[[ Task data, beginning ]]

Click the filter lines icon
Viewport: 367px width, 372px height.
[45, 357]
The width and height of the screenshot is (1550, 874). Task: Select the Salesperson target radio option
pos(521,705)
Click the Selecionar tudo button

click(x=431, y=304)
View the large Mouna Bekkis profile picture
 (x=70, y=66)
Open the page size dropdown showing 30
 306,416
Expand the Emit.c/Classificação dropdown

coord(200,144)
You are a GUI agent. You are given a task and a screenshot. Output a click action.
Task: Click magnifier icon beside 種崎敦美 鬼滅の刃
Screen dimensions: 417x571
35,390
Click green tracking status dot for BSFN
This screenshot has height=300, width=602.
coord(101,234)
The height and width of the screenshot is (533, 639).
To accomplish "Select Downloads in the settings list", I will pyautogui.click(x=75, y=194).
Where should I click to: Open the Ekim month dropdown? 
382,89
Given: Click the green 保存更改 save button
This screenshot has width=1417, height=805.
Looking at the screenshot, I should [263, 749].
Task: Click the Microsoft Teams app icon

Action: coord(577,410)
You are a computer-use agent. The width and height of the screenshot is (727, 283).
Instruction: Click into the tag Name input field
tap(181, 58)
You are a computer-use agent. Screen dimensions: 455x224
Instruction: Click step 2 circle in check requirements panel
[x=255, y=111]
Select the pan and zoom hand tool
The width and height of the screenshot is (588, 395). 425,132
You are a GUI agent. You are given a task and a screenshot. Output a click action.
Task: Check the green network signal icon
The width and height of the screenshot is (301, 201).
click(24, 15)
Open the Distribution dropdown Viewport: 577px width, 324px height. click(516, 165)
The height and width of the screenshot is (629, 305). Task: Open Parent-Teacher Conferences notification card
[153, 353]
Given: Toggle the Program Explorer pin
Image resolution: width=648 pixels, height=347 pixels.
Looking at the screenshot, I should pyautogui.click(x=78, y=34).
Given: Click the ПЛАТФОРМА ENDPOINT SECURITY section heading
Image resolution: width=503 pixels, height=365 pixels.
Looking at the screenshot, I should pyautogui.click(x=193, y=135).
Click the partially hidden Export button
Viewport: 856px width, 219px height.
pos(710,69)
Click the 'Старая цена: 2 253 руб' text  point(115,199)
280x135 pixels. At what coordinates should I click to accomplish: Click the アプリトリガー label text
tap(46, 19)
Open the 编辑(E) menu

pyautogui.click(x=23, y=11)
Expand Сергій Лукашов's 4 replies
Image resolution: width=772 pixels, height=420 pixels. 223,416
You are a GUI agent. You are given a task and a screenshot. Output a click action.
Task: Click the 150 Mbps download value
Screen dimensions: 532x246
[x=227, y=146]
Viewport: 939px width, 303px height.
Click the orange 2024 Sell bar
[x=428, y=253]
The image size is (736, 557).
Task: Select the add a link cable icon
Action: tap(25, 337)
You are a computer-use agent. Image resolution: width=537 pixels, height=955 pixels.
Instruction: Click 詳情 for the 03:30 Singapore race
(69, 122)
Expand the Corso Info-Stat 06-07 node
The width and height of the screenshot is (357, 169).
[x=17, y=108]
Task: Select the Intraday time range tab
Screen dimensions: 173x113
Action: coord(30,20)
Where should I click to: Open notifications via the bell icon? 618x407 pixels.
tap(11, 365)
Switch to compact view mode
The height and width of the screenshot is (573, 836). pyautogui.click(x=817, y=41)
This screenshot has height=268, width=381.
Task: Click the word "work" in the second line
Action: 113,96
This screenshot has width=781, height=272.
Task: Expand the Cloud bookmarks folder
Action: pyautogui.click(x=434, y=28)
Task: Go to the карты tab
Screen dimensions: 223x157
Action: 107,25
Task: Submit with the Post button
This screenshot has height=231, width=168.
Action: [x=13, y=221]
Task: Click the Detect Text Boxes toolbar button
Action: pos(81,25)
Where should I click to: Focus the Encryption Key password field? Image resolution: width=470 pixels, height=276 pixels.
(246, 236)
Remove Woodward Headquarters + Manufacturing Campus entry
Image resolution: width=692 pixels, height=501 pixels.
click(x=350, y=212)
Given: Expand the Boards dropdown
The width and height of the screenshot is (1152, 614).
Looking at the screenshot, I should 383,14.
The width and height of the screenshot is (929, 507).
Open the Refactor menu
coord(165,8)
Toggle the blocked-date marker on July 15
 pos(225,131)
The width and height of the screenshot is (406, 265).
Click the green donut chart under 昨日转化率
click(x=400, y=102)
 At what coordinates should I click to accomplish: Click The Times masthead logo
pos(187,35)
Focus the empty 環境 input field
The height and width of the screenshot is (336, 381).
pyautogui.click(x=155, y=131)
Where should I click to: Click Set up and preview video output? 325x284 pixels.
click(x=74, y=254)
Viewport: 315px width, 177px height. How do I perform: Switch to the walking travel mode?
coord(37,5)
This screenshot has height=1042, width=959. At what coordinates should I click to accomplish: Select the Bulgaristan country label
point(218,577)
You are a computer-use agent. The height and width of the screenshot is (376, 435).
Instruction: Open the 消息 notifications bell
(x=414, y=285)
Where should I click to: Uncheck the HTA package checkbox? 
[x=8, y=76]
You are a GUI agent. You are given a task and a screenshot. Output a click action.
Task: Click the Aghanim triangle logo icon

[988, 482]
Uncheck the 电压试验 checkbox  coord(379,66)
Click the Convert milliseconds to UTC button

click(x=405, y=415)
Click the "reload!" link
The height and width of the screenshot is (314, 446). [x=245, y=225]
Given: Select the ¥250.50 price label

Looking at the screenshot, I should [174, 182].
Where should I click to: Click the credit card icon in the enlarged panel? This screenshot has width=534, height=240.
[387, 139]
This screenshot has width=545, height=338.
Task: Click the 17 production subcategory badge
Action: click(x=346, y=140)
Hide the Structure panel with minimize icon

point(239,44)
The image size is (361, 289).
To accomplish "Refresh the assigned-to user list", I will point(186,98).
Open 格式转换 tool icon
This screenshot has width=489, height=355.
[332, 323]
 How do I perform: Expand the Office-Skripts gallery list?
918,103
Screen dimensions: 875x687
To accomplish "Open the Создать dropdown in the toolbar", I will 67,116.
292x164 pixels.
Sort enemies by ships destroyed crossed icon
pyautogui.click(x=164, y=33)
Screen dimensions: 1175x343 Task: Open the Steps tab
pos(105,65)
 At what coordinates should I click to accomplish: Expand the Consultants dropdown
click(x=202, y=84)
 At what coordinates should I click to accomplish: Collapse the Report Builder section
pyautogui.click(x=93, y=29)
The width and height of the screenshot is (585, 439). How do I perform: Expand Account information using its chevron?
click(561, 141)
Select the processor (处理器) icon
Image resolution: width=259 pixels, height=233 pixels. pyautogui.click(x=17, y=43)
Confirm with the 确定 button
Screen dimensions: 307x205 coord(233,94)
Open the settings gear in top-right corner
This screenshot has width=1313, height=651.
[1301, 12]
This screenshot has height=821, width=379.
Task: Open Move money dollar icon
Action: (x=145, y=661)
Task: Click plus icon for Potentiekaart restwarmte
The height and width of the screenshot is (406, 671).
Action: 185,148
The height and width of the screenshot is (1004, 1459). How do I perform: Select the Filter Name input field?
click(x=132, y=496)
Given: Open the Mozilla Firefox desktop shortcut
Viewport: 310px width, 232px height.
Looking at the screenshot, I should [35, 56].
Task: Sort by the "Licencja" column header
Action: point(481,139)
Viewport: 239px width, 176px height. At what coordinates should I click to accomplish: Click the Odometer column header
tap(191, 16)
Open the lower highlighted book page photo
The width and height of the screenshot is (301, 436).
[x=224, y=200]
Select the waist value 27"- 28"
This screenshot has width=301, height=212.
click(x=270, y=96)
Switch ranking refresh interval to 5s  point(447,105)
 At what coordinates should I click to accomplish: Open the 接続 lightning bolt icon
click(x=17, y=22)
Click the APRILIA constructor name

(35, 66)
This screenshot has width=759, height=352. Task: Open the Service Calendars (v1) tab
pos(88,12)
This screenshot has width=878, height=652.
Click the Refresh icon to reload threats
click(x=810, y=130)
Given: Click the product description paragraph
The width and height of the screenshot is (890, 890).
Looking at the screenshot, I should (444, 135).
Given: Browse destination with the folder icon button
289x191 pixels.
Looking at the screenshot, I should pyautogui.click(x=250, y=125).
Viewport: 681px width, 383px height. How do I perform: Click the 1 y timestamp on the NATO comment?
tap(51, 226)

[[ Task data, end ]]

- **Your assignment**: What are the lines above, starting at the one with "You are a computer-use agent. The width" and ending at the one with "You are a computer-use agent. Screen"? Give them again exactly, and only them.

- **Written solution**:
You are a computer-use agent. The width and height of the screenshot is (727, 283).
Instruction: Click into the tag Name input field
tap(181, 58)
You are a computer-use agent. Screen dimensions: 455x224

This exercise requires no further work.